IMpower133: Primary efficacy and safety + CNS-related adverse events in a phase I/III study of first-line (1L) atezolizumab + carboplatin + etoposide in extensive-stage SCLC (ES-SCLC)

Abstract

Background: 1L standard‐of‐care treatment (tx) for ES‐SCLC is platinum (carboplatin or cisplatin) + etoposide. Despite high response rates, outcomes remain poor. IMpower133, a global Ph1/3, double‐blind, randomized, placebo (PBO)‐controlled trial evaluated efficacy and safety of adding atezolizumab (atezo; anti‐PD‐L1) or PBO to 1L tx (NCT02763579). Methods: Patient (pts) without prior tx for ES‐SCLC were enrolled. PD‐L1 testing was not required. Randomization was 1:1 to four 21‐day cycles of carboplatin (AUC 5 mg/mL/min IV, Day 1) + etoposide (100 mg/m2 IV, Days 1‐3) with either atezo (1200 mg IV, Day 1) or PBO, then maintenance atezo or PBO until PD, unacceptable toxicity or loss of clinical benefit. During maintenance tx, prophylactic cranial irradiation (PCI) was allowed per protocol; definitive thoracic radiation (TR) was not. Co‐primary endpoints were OS and investigatorassessed PFS. Blood tumor mutation burden (bTMB) was an exploratory subgroup analysis using prespecified cutoffs (≥16 vs < 16 and ≥10 vs < 10 mutations/Mb).

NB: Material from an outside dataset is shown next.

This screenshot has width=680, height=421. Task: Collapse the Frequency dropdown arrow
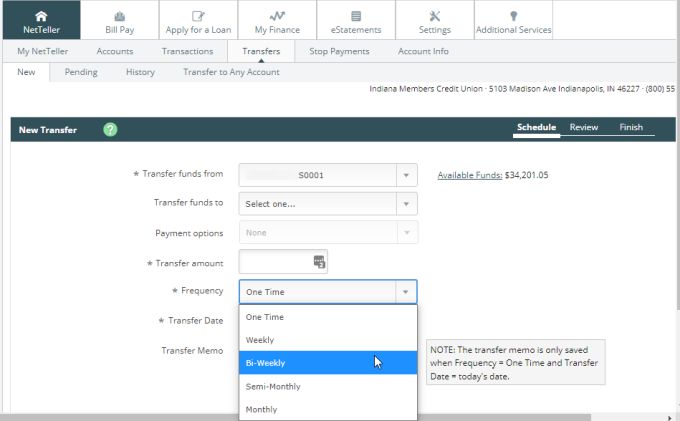(x=406, y=292)
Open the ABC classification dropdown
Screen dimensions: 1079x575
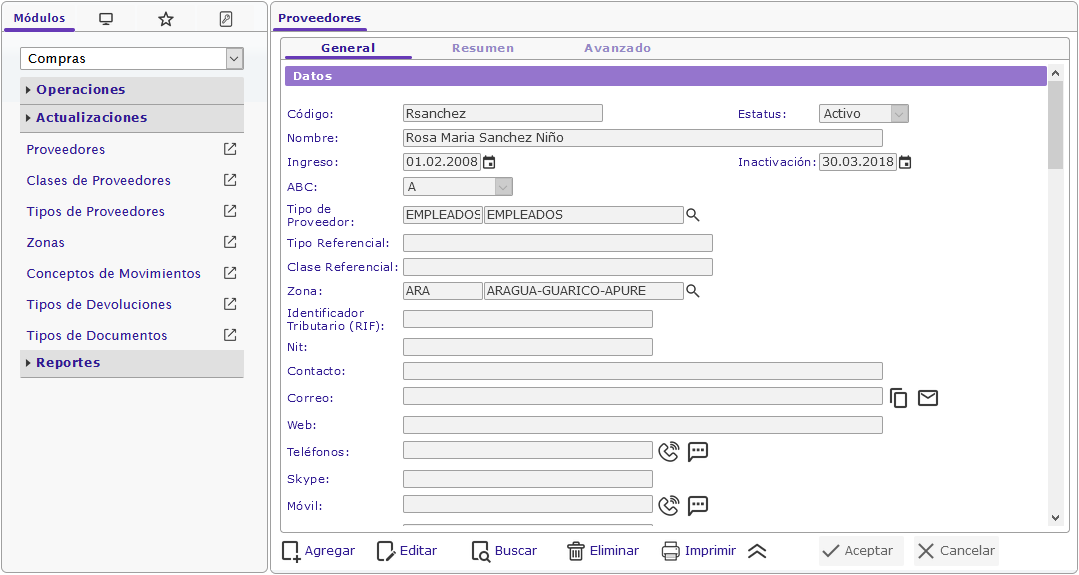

Results: Adding atezo to carboplatin + etoposide provided a significant improvement in OS and PFS in 1L ES‐SCLC (Table; WCLC 2018:PL02.07). Survival benefits were consistent across key subgroups and prespecified bTMB cutoffs. 44 pts (22 in each arm) received PCI, and 7 pts (3 in atezo arm, 4 in PBO) received TR. Gr 3‐4 tx‐related adverse events (AE) occurred in 56.6% vs 56.1% of pts in atezo vs PBO arms, respectively; serious tx‐related AEs occurred in 22.7% vs 18.9% of pts, respectively. CNS‐related AE rates in patients who had PCI are shown in the table. Conclusions: Adding atezo to carboplatin + etoposide provided a significant improvement in survival in 1L ES‐SCLC in all‐comers. No unexpected safety signals emerged, including in pts who had PCI or TR. Atezo + carboplatin + etoposide may represent a new standard regimen for pts with untreated ES‐SCLC.